Abstract

1. Probability & Information Theory


This class, Probability & Information Theory, introduces the mathematical fields that enable us to quantify uncertainty as well as to make predictions despite uncertainty. These fields are essential because machine learning algorithms are both trained by imperfect data and deployed into noisy, real-world scenarios they haven’t encountered before.

Through the measured exposition of theory paired with interactive examples, you’ll develop a working understanding of variables, probability distributions, metrics for assessing distributions, and graphical models. You’ll also learn how to use information theory to measure how much meaningful signal there is within some given data. The content covered in this class is itself foundational for several other classes in the Machine Learning Foundations series, especially Intro to Statistics and Optimization.


Over the course of studying this topic, you'll:

  • Develop an understanding of what’s going on beneath the hood of predictive statistical models and machine learning algorithms, including those used for deep learning.
  • Understand the appropriate variable type and probability distribution for representing a given class of data, as well as the standard techniques for assessing the relationships between distributions.
  • Apply information theory to quantify the proportion of valuable signal that’s present amongst the noise of a given probability distribution.


2. Intro to Statistics


This class, Intro to Statistics, builds on probability theory to enable us to quantify our confidence about how distributions of data are related to one another.

Through the measured exposition of theory paired with interactive examples, you’ll develop a working understanding of all of the essential statistical tests for assessing whether data are correlated with each other or sampled from different populations -- tests which frequently come in handy for critically evaluating the inputs and outputs of machine learning algorithms.

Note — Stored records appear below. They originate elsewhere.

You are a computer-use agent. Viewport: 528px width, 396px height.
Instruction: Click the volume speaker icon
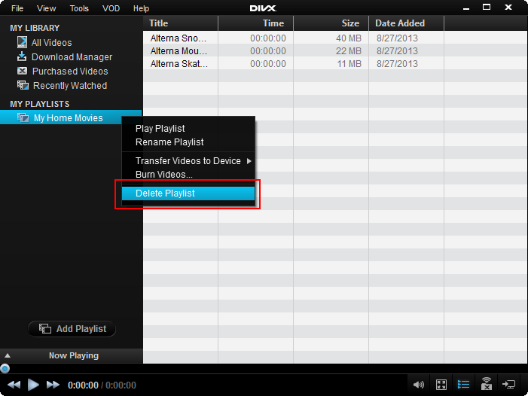(419, 385)
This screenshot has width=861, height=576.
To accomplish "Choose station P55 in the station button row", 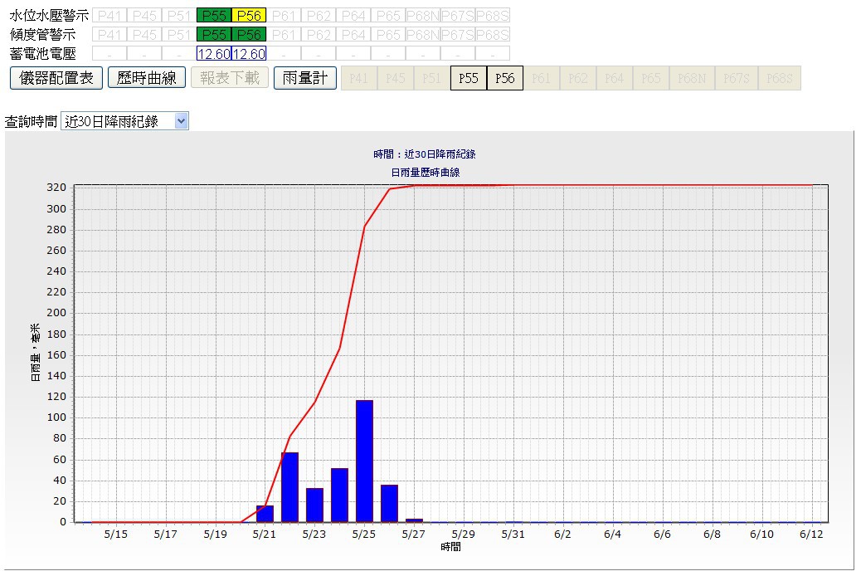I will [x=469, y=78].
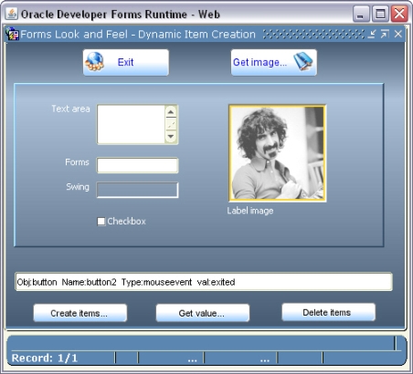The height and width of the screenshot is (374, 413).
Task: Click the globe icon on Exit button
Action: (95, 62)
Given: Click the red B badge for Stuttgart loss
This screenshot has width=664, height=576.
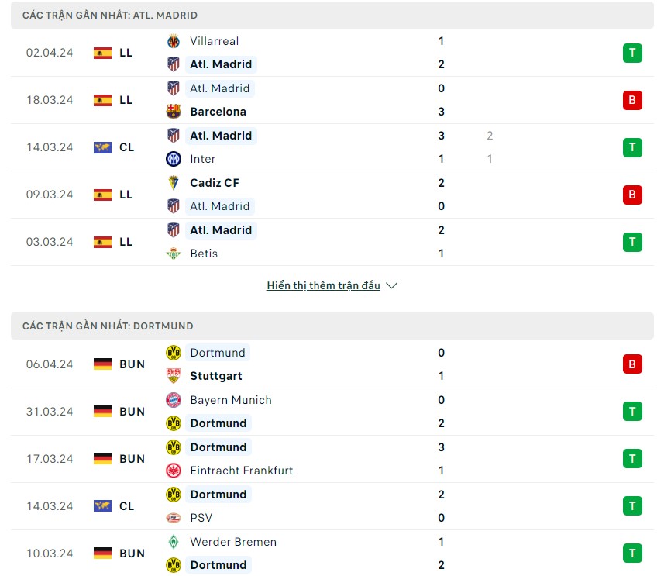Looking at the screenshot, I should click(x=632, y=364).
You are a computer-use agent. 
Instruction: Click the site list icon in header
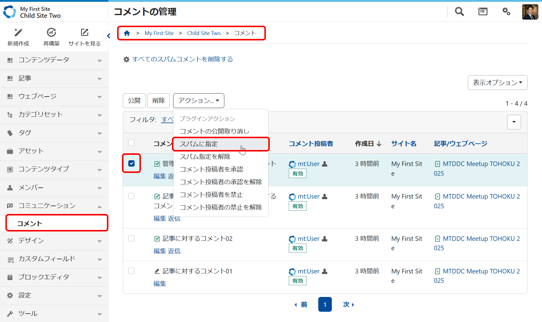[x=483, y=11]
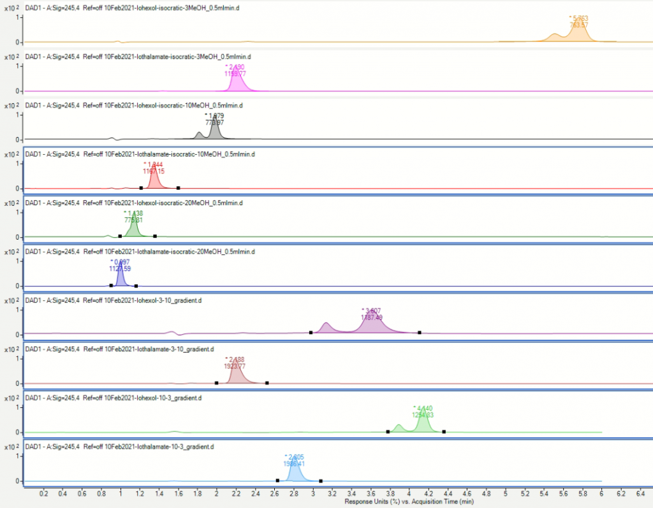Click right baseline marker in blue Iothalamate 20MeOH trace
653x508 pixels.
[136, 286]
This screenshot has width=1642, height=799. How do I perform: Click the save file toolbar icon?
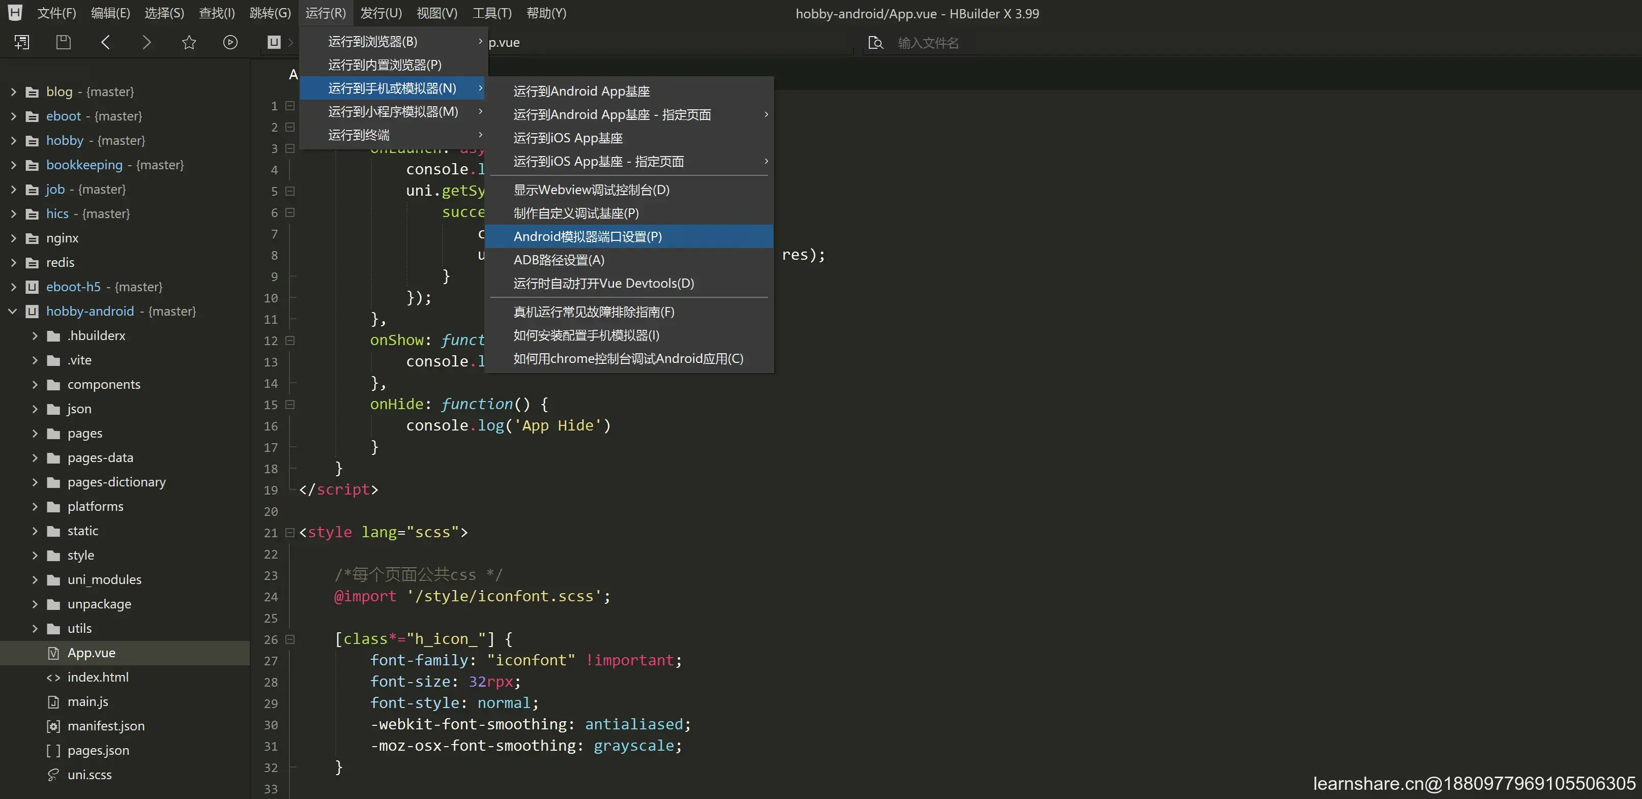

You’ll also learn how to use regression to make predictions about the future based on training data.

The content covered in this class builds on the content of other classes in the Machine Learning Foundations series (linear algebra, calculus, and probability theory) and is itself foundational for the Optimization class.

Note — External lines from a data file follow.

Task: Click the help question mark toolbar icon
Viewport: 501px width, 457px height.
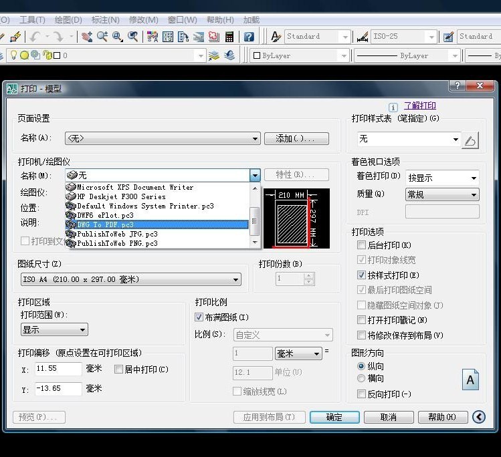Action: pos(249,37)
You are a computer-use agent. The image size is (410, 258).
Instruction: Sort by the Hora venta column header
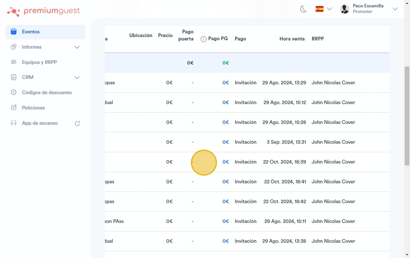[292, 39]
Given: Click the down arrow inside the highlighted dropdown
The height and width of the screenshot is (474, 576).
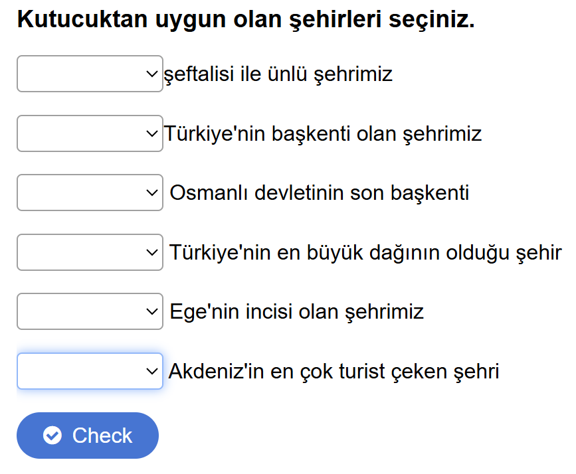Looking at the screenshot, I should (151, 370).
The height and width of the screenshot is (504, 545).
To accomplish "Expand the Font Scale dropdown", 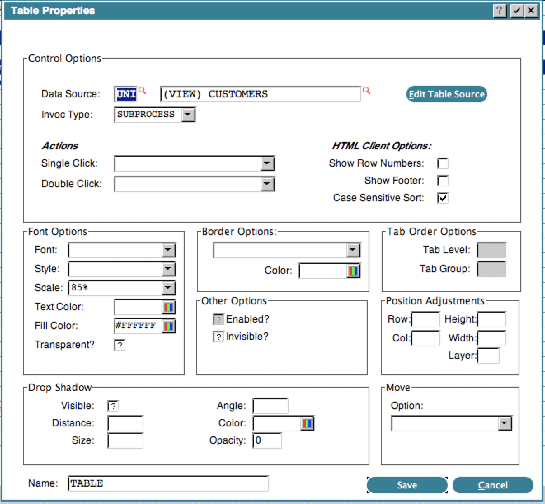I will click(168, 288).
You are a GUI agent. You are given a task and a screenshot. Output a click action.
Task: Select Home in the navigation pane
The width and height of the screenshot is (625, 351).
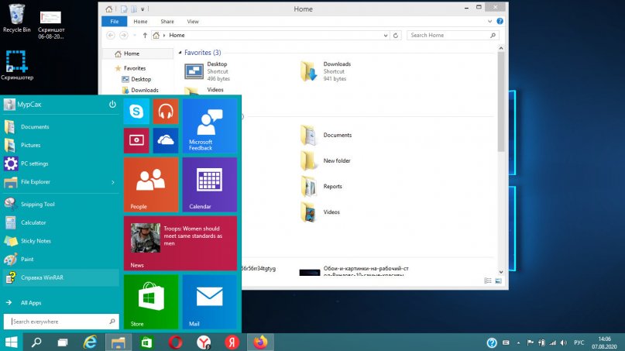pyautogui.click(x=131, y=53)
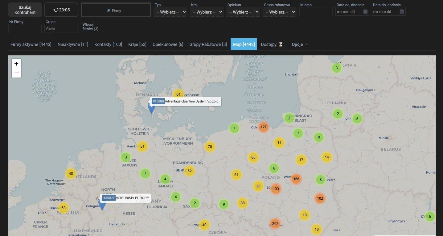
Task: Open calendar picker for Data do, dodania
Action: tap(402, 12)
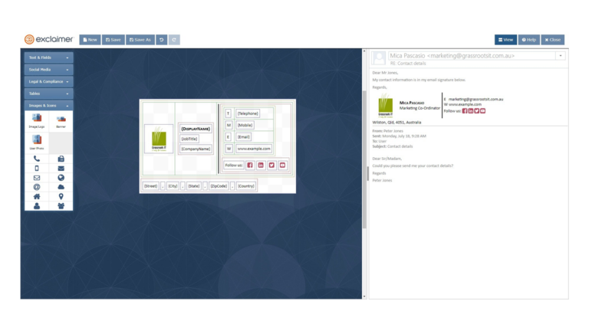The width and height of the screenshot is (589, 331).
Task: Pick the map pin location icon
Action: coord(61,196)
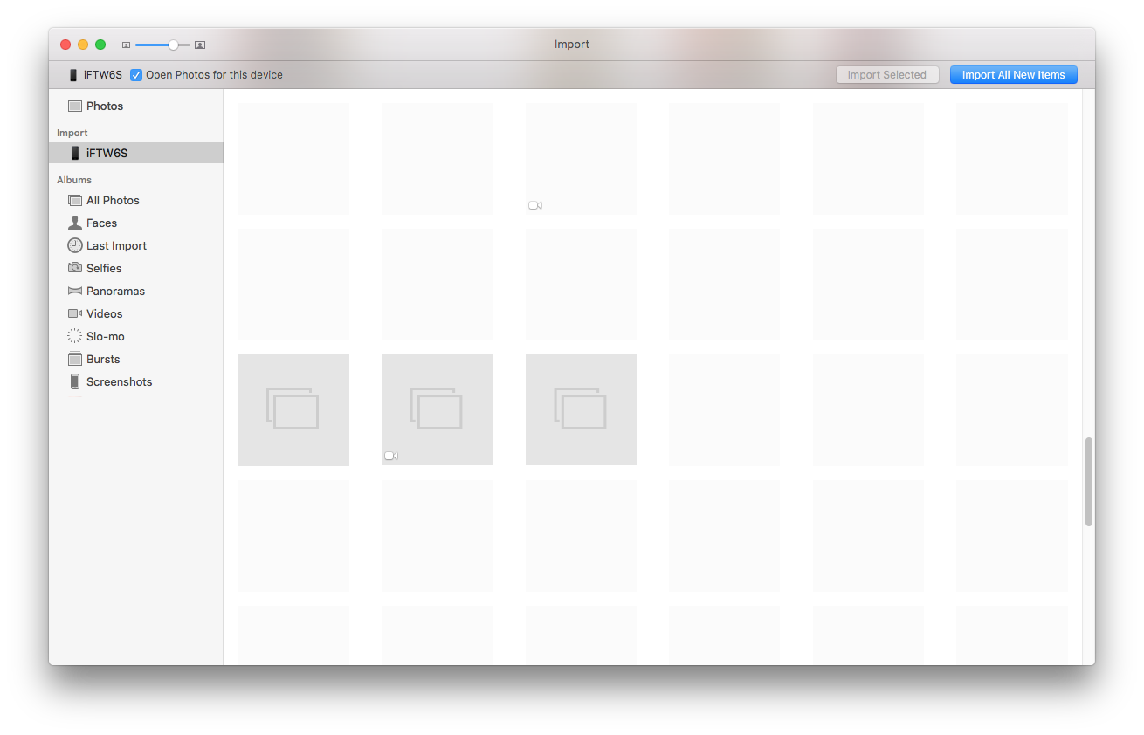Select the Faces album icon
This screenshot has height=735, width=1144.
click(74, 223)
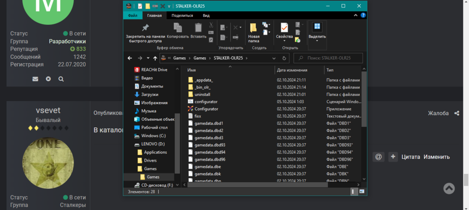Click the cut scissors icon
Viewport: 469px width, 210px height.
(x=211, y=25)
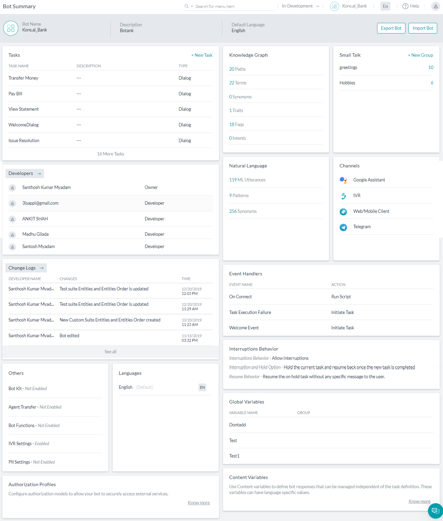Open Developers panel via its arrow
This screenshot has width=443, height=521.
tap(39, 173)
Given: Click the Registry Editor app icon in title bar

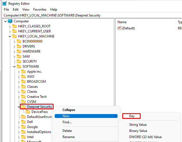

Over the course of studying this topic, you'll:

  • Develop an understanding of what’s going on beneath the hood of predictive statistical models and machine learning algorithms, including those used for deep learning.
  • Hypothesize about and critically evaluate the inputs and outputs of machine learning algorithms using essential statistical tools such as the t-test, ANOVA, and R-squared.
  • Use historical data to predict the future using regression models that take advantage of frequentist statistical theory (for smaller data sets) and modern machine learning theory (for larger data sets), including why we may want to consider applying deep learning to a given problem.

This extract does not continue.